Velada folclórica fue magistral
La pasión por la música y las danzas vernaculares quedaron de relieve durante la reciente Gala anual del Grupo Folklórico de...
El público apreció la belleza y variedad de danzas folclóricas de nuestro país. Además, el talento de los bailarines. Shino SH
La pasión por la música y las danzas vernaculares quedaron de relieve durante la reciente Gala anual del Grupo Folklórico de Proyecciones Ritmos y Tradiciones, que dirige el profesor Gino Isaac Herrera, "¡Ay, Panamá de mis amores!".
En el espectáculo, catalogado de primer mundo, niños, jóvenes y adultos hicieron gala de su habilidad y talento, además eran ovacionados en cada presentación.
Más de 100 bailarines participaron en el espectáculo. Se notó disciplina, trabajo en equipo, garbo y orgullo por ser parte de esta gala, donde las coreografías, colorido del vestuario y la interpretación de danzas folclóricas de distintos puntos de la geografía nacional, mantenían al público entusiasmado y cautivado. ¡Y qué decir de El Punto! Siempre causa embeleso y recibe ovación cerrada. Yesimar Caballero, actual novia del conjunto, fue la encargada de bailar esta hermosa pieza junto al caballero David Varela.

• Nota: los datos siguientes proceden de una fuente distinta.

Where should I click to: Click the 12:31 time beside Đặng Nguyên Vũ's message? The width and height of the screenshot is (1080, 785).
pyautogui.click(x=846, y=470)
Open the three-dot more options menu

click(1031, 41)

La audiencia tuvo la oportunidad de ver bailar a pequeñines y niños la Cumbia Chorrerana y Darienita, además de Valdivieso, bailes de Bocas del Toro y de la Península de Azuero.

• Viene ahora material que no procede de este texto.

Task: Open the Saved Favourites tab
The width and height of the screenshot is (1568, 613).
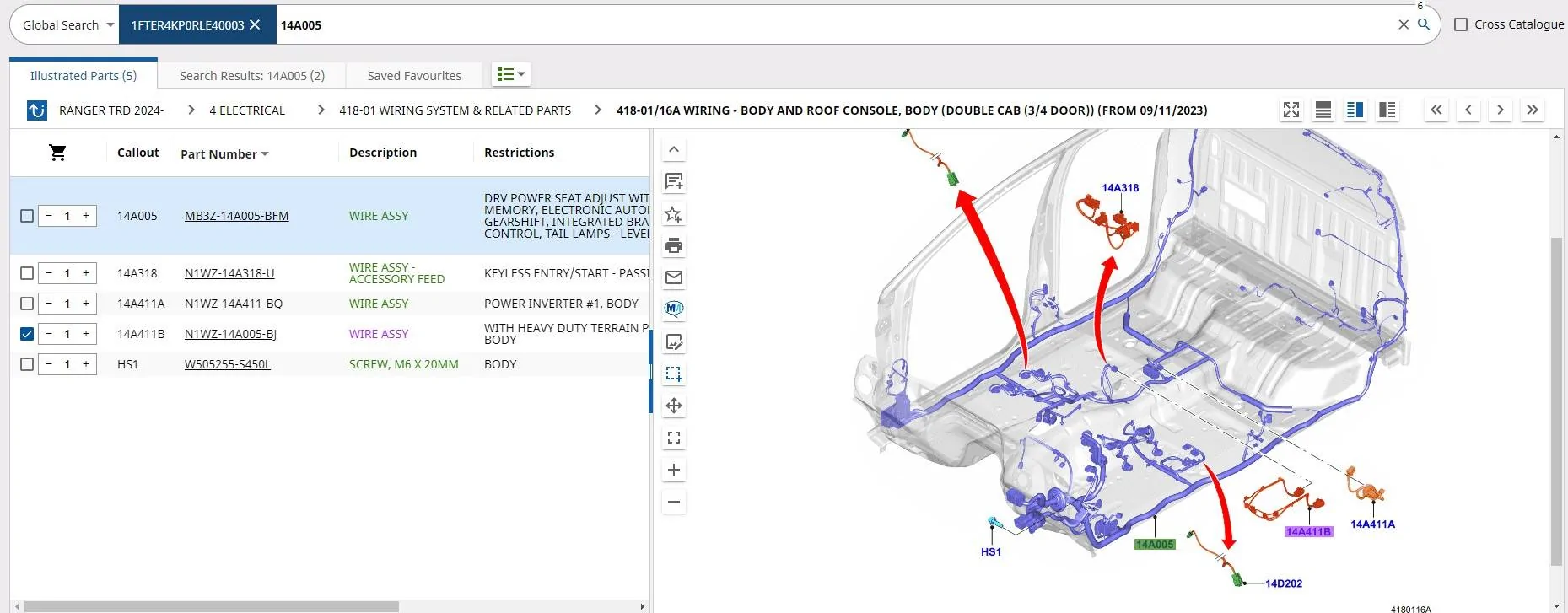Action: pos(414,75)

También fueron aplaudidos las parejas que bailaron El Tamborito, el Atravesa'o, La Mejorana, Bullerengue...
Hay que destacar la belleza de las danzas de salón y el vestuario. Estas hicieron a muchos de los presentes evocar hermosas veladas de antaño, donde ellos eran los protagonistas del espectáculo, luciendo hermosos y vaporosos vestidos las damas. Los caballeros, muy elegantes, con zapatos lustrados que hasta podían verse reflejados en ellos.
Las presentaciones del 10 y 11 de septiembre en el Teatro Balboa fueron un despliegue de color, destreza en la danza, música, ritmo y armonía.
No podía ser para menos. Era la celebración del 31 aniversario del conjunto folclórico, cuyos orgullosos miembros ensayaron durante meses, pues estaba el interés de lucirse y demostrar amor por el folclore.